Chamo-lhe o Périplo dos Teatros. Subimos até ao Largo da Trindade e começámos a ver que a multidão se ia dispersando em correntes. Resolvemos seguir a que descia em direção ao Chiado. Entro na Antónimo Maria Cardoso no meio de um grupo e começo a ouvir tiros. Que raio. Até aí só tinha ouvido tiros na televisão. Procurei esconder-me num vão de porta quando reparei que já tinha buracos no casaco. Palavra de honra que, antes de sentir qualquer dor, pensei: «Ai a minha mãe! Vai dar-me cabo da cabeça por causa do fato!». Uma bala entrou-me pelo braço, cá em cima, e veio alojar-se no punho. Daí os teatros. Saio do Teatro da Trindade, sou apanhado junto ao São Luiz e escapo-me pela Travessa dos Teatros para junto do largo de São Carlos. Daí carregaram-me para São José onde me extraíram a bala e, pouco depois, preparava-me para regressar à rua quando um tipo de voz grossa se virou para outro e ordenou: «Arrecada-me aí este tipo que eu já venho!». Havia vários na mesma situação do que eu. Ficámos na mão da DGS e carregaram-nos para o Governo Civil. O meu pai, que já andava à minha procura desde manhã, apareceu entretanto e começou a discutir com o gajo que exibia maior autoridade. Insistia que eu era menor e ele tinha a responsabilidade de me acompanhar. Às tantas, perante a recusa total, chegou mesmo a perguntar-lhe: «Se eu lhe der um murro, leva-me também preso?» Não o fez e ainda bem. A verdade é que já estávamos no início da noite do dia 25 de Abril quando fomos interrogados no Governo Civil por elementos da PIDE, cuja sede na António Maria Cardoso já fora ocupada, e deram-nos uma boas cargas de porrada. Finalmente, a tropa chegou e fomos postos na rua. Um funcionário veio ter comigo dizendo: «Você é o Fernando Pereira? Tenho aqui uma indicação do seu pai para se meter já num táxi a pagar no destino». Quando cheguei a Algés, tinha as vizinhas todas à minha espera, como se fosse herói de alguma coisa. Já toda a gente sabia da minha história. O meu pai furioso: «Se não tivesses o braço deitado a baixo, era eu que te punha assim». A minha mãe preocupada: «Deixa lá o fato, filho, depois arranja-se». A rapariga à minha espera para a sessão de cinema. Até hoje. Nunca mais a vi.

O homem e as personagens

O tempo passa. O Fernando fala e eu escuto e tiro notas. Não posso ser absolutamente fiel às suas palavras porque, a cada história que conta, transforma-se nas personagens que descreve. As vozes soltam-se, diferentes, conforme os acontecimentos, os protagonistas. De repente vejo-me num quadro quase esquizofrénico de estar a entrevistar uma lista de personagens ao mesmo tempo. Aqui não há lugar para a mosca do aborrecimento de que falava Lorca. 

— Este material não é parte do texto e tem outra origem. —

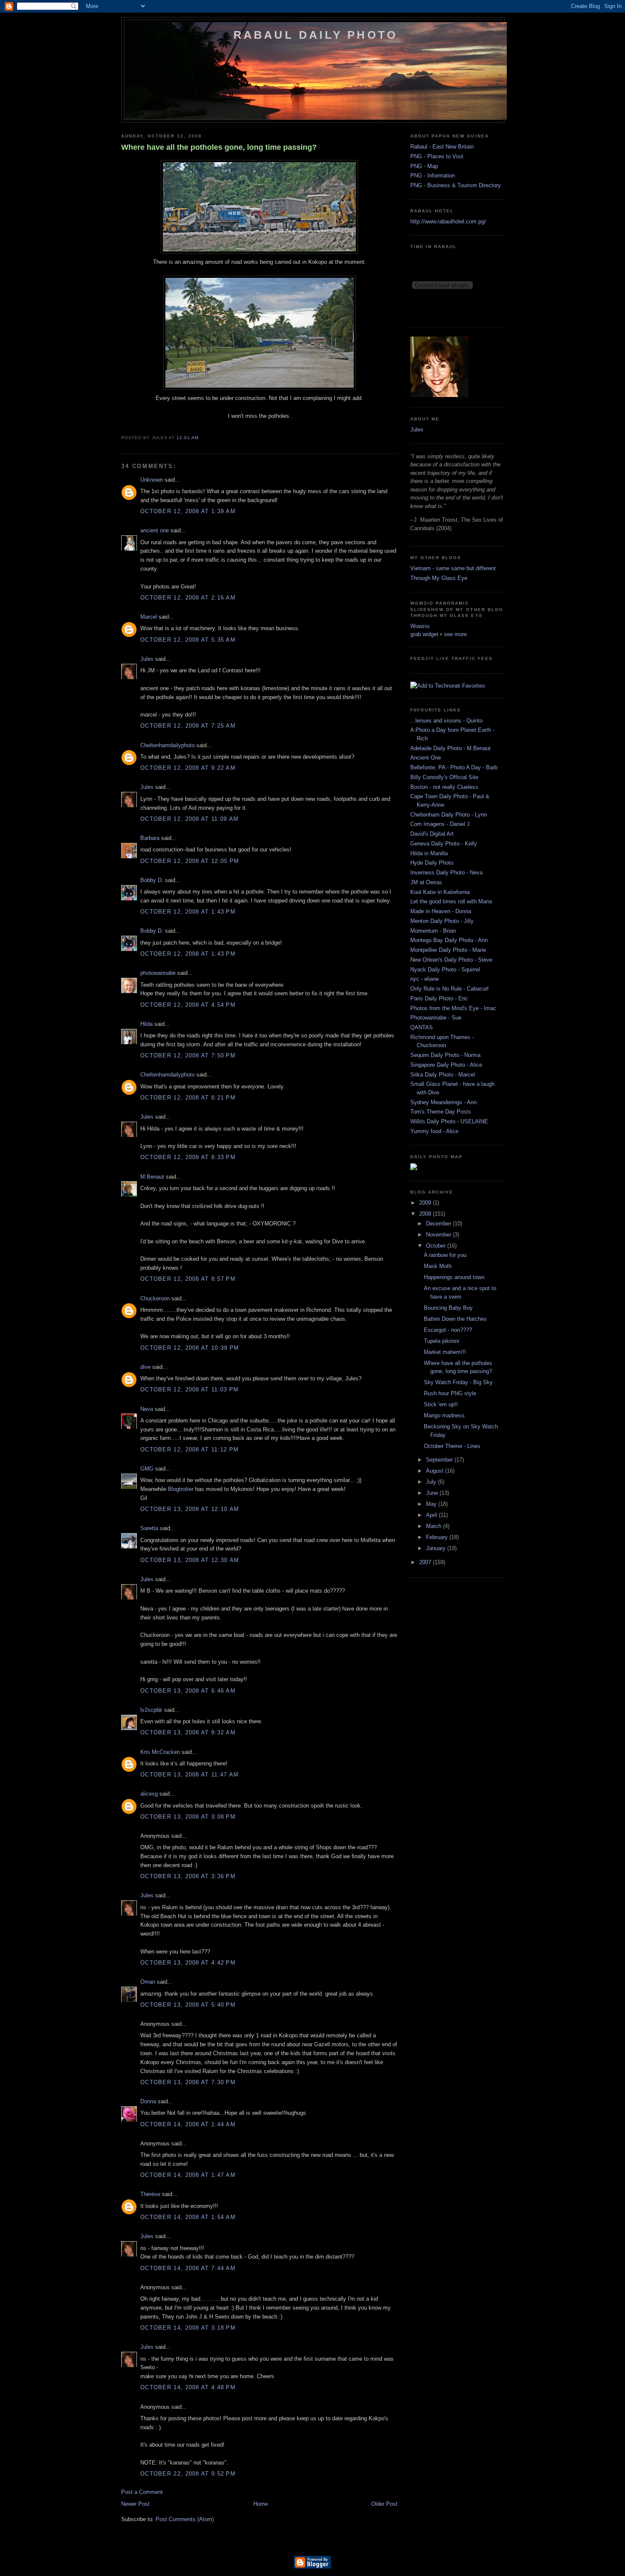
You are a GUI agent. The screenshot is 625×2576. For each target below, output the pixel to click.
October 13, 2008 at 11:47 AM (189, 1774)
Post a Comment (142, 2492)
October (436, 1245)
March (434, 1526)
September (440, 1459)
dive (145, 1367)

E agora eu quero que me fale desse fenómeno chamado garganta que faz dele um artista único…

Sempre cantei e sempre cantei afinado. Já era afinado quando, muito pequeno, imitava o som dos pássaros ou os sons de violino que saíam do gira-discos do meu pai. O violino é um instrumento fantástico para se imitar. Vivi no centro do cante alentejano.Os americanos gostam de dizer que cada um é de algum lugar. Eu sou do lugar da música.

Mas há de ter havido um momento em que descobriste que eras absolutamente diferente. Não foi à toa que a tua voz foi estudada por médicos e especialistas de vários países e considerada única entre milhões…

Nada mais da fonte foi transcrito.